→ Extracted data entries

* * * * *

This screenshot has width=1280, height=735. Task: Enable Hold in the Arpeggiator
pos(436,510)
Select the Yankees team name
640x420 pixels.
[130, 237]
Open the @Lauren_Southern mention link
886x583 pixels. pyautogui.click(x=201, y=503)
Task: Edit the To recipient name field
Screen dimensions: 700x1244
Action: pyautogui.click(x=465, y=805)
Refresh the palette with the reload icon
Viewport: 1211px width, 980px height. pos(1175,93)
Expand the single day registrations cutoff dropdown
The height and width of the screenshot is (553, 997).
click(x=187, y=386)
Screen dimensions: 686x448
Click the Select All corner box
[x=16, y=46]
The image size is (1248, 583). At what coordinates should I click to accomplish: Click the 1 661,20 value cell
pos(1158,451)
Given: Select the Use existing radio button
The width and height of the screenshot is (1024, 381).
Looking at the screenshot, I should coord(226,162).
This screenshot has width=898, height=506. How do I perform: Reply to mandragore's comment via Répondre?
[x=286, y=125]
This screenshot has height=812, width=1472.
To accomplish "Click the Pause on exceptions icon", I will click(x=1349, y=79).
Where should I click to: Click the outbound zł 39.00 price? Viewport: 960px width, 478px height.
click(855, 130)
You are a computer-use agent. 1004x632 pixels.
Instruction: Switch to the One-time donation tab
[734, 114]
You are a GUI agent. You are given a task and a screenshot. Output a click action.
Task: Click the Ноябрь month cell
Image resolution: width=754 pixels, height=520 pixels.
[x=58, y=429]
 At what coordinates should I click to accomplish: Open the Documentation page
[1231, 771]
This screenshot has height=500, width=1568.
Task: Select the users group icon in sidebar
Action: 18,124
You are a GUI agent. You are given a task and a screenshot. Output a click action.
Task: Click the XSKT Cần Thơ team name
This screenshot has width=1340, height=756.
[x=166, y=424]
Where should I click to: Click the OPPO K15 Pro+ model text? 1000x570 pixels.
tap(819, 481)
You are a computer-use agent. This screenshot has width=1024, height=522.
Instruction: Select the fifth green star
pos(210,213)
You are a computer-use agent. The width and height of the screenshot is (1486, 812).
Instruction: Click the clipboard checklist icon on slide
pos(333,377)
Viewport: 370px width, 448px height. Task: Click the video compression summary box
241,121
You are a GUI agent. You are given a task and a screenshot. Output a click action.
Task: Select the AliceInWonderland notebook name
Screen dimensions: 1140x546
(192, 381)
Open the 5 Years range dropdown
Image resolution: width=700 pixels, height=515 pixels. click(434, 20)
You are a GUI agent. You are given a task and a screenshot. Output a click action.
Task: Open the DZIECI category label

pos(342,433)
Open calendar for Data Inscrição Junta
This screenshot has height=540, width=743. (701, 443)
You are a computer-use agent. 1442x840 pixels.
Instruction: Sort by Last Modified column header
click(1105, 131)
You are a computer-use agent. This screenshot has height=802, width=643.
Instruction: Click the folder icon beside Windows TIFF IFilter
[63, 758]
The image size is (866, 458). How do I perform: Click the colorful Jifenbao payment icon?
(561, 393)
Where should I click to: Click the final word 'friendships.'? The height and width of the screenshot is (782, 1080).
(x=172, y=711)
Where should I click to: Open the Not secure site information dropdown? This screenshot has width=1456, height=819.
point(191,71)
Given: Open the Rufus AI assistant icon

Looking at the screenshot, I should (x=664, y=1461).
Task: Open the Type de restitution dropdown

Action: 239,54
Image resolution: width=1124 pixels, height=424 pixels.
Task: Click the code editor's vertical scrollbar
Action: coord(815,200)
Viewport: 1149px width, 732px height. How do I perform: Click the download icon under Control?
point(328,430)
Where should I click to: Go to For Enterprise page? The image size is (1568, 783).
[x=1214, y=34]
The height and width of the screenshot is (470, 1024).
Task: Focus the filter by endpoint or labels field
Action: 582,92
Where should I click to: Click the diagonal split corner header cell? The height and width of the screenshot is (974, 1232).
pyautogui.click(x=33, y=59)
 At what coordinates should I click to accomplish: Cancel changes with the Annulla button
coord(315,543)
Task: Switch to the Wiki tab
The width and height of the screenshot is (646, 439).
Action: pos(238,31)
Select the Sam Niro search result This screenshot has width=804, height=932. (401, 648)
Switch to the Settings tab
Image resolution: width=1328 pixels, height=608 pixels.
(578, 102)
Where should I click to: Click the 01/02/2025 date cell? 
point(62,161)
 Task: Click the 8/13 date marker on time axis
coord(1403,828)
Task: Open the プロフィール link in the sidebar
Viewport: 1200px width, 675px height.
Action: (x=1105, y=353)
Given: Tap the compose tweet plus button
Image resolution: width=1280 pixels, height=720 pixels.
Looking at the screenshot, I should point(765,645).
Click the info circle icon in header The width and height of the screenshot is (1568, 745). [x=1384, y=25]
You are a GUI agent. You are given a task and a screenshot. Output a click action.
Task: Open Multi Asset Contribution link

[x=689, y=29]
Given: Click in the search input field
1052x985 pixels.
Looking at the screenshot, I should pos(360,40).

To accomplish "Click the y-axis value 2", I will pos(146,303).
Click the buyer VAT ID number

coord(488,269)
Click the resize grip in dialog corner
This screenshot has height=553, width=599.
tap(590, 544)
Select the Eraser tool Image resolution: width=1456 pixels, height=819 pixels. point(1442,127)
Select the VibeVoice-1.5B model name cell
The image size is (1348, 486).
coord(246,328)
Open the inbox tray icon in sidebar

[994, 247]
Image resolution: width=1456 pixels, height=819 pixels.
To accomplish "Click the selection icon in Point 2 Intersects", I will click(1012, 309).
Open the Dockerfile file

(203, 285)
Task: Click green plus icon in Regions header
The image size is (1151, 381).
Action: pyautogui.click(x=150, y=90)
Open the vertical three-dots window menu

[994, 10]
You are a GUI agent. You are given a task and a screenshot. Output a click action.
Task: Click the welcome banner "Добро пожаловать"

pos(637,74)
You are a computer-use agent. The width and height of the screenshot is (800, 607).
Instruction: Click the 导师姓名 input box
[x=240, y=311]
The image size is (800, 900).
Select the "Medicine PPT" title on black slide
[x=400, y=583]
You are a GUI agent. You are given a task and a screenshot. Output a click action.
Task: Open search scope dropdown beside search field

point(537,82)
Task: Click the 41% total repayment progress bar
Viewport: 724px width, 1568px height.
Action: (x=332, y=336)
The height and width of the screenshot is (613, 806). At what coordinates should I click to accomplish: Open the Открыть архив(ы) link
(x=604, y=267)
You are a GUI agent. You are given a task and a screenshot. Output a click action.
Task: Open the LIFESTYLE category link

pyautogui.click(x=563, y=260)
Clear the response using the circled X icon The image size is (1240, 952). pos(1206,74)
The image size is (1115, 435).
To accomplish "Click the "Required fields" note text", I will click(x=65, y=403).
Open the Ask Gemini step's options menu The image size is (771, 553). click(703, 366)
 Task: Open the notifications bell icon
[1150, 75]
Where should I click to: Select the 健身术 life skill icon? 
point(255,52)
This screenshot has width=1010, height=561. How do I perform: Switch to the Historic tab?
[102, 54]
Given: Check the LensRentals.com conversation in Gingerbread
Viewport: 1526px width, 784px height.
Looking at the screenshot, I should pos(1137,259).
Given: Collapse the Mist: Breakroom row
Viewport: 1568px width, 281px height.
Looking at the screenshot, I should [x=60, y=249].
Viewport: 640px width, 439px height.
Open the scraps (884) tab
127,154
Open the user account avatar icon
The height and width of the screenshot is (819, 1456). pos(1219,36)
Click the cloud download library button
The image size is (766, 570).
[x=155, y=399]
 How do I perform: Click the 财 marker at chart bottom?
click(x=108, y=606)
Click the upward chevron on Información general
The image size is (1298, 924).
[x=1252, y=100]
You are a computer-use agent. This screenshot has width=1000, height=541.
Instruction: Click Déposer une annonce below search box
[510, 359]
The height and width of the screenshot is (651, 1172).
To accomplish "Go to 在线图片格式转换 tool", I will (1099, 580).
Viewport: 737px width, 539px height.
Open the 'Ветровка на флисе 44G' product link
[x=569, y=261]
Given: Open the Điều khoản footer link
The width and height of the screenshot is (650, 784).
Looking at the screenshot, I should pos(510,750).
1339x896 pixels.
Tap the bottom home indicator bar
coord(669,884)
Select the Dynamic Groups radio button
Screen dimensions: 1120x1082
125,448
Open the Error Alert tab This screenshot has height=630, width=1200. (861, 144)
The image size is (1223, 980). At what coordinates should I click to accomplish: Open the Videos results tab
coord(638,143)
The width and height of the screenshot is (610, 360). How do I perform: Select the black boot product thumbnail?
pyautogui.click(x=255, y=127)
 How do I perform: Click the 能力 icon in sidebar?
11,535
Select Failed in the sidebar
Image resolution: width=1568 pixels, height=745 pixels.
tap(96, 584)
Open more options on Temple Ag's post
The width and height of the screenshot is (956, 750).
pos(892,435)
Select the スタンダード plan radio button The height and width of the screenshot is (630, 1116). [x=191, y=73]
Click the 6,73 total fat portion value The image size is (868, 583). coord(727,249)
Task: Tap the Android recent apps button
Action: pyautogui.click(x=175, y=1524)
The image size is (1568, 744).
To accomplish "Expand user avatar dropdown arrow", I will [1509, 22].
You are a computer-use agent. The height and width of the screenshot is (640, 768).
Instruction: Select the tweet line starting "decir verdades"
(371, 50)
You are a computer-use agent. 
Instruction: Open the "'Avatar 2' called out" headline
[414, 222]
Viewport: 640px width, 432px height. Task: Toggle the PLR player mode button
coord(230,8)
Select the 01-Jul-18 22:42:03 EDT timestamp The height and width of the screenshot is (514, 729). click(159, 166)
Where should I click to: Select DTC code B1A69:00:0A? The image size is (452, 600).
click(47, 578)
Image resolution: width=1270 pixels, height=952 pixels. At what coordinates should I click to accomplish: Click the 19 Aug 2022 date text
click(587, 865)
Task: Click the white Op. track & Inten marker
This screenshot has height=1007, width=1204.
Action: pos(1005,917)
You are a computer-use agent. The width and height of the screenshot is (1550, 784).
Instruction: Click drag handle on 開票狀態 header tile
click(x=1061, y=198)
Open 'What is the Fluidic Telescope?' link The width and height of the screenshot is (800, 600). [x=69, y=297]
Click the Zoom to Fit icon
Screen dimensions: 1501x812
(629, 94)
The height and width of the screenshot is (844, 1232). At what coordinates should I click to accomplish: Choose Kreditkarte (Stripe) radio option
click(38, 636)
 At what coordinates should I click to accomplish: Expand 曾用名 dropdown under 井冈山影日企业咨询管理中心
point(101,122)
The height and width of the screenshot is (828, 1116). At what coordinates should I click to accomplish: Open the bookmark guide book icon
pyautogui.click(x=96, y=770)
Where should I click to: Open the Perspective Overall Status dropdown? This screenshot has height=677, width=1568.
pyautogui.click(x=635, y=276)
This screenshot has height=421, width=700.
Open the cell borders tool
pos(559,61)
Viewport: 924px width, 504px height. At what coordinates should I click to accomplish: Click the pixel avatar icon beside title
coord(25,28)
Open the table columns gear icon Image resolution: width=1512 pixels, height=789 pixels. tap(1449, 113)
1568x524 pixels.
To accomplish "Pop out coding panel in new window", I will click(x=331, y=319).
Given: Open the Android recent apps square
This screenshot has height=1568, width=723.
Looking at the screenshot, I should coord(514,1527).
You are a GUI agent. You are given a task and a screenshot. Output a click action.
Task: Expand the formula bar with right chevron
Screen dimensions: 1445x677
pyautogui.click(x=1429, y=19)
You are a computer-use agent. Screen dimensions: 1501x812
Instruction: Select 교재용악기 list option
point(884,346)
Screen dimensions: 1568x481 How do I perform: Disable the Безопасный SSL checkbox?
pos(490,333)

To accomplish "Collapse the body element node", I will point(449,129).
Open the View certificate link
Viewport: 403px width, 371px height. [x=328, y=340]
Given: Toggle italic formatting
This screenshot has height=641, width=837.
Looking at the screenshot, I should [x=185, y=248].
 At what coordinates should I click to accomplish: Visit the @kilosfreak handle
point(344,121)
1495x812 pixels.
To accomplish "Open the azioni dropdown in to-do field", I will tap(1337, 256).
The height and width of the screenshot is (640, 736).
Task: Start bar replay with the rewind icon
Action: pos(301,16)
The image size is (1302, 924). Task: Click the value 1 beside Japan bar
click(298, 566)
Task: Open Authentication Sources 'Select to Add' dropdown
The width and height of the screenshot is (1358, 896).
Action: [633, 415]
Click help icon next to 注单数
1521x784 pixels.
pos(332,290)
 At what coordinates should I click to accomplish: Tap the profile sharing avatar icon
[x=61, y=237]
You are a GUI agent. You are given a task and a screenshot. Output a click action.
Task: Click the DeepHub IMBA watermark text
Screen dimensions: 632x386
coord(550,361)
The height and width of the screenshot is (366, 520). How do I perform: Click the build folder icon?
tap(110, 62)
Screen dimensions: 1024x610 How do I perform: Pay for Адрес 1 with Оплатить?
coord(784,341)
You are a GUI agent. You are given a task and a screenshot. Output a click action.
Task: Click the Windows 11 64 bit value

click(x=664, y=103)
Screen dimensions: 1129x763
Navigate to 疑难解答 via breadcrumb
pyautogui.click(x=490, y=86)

* * * * *

→ WHAT TO DO
Copy out, word for word, the lines of the listing from its beginning up to and including the line containing "Looking at the screenshot, I should coord(226,162).".

→ SOLVED PROBLEM
This screenshot has width=1280, height=735. Task: Enable Hold in the Arpeggiator
pos(436,510)
Select the Yankees team name
640x420 pixels.
[130, 237]
Open the @Lauren_Southern mention link
886x583 pixels. pyautogui.click(x=201, y=503)
Task: Edit the To recipient name field
Screen dimensions: 700x1244
Action: pyautogui.click(x=465, y=805)
Refresh the palette with the reload icon
Viewport: 1211px width, 980px height. pos(1175,93)
Expand the single day registrations cutoff dropdown
The height and width of the screenshot is (553, 997).
click(x=187, y=386)
Screen dimensions: 686x448
Click the Select All corner box
[x=16, y=46]
The image size is (1248, 583). At what coordinates should I click to accomplish: Click the 1 661,20 value cell
pos(1158,451)
Given: Select the Use existing radio button
The width and height of the screenshot is (1024, 381).
Looking at the screenshot, I should coord(226,162).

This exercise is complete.